この章では、日本軍と米軍の組織がどのように異なっていたのかを比較しつつ、問題点が指摘され、私たちが組織づくりを考える場合に、考慮すべきポイントが提示されています。

学習棄却

組織のパフォーマンスは、戦略と結果が一致する場合に生まれ、その成果は組織文化を強化します。しかし、戦略と結果が一致しない場合には、新しい知識や行動様式に変革される必要があります。

そのためには、それまで持っていた知識や、行動様式を捨てる必要があります。これを学習棄却(unlearning)といいます。

結論から言えば、米軍は学習棄却ができたけれど、日本軍はそれができず失敗したのです。

自己革新

なぜ、日本軍という組織は、硬直化してしまったのでしょうか。その一因として、年功序列型で、米軍のような能力主義による人事昇進システムではなかったことがあります。

変化が少なく安定した状況であれば問題がなかったしくみも、状況が激しく変化し臨機応変な対応が求められる戦時下においては、有効に機能することができませんでした。

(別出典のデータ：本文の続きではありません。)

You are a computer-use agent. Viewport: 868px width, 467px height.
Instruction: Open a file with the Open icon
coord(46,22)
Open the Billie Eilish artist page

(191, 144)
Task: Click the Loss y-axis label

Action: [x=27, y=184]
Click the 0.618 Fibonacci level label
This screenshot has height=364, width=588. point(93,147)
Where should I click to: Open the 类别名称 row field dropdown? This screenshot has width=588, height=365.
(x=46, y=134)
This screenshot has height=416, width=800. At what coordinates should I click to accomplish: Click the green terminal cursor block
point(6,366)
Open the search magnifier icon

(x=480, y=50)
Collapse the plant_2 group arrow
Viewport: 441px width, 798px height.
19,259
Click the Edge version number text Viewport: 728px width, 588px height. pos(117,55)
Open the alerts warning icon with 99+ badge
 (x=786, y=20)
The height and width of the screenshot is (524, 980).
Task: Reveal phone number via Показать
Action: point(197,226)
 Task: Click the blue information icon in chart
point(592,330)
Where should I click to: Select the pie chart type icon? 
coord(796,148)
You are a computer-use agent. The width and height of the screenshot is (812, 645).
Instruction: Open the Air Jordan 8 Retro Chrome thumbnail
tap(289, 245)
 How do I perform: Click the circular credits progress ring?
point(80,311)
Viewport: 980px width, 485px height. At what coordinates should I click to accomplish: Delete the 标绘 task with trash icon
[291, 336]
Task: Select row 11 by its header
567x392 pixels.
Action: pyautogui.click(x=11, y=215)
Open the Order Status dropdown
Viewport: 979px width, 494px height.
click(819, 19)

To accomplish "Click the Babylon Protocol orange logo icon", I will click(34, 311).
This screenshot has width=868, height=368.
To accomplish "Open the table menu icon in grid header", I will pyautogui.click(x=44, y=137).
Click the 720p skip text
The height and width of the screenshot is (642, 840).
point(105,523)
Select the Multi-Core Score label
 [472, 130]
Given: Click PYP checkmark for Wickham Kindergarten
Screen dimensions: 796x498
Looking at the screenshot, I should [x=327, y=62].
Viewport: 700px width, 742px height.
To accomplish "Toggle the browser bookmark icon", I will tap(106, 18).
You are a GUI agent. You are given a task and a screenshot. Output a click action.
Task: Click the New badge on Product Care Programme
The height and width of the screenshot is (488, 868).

一つの組織が、環境に継続的に適応していくためには、組織は環境の変化に合わせて自らの戦略や組織を主体的に変革することができなければならない。こうした能力を持つ組織を「自己改革組織」という。日本軍という一つの巨大組織が失敗したのは、このような自己改革に失敗したからなのである。

「失敗の本質」戸部 良一 ほか (著) ダイアモンド社 3章 失敗の教訓

組織として適応力を失っていたことが、失敗要因のひとつです。

異端者を嫌った

また同調圧力が強く、異端や異論を排除する組織であったことも、失敗要因になります。米軍がもっていた以下の3つのシステムも日本軍には欠けていました。

  1. 人事教育システム(エリートの柔軟な思考を確保)
  2. 分権システム(すぐれた者の思い切った行動を可能にする)
  3. 強力な統合システム

およそイノベーション(革新)は、異質なヒト、情報、偶然を取り込むところに始まる。官僚制とは、あらゆる異端・偶然の要素を徹底的に排除した組織構造である。日本軍は異端者を嫌った。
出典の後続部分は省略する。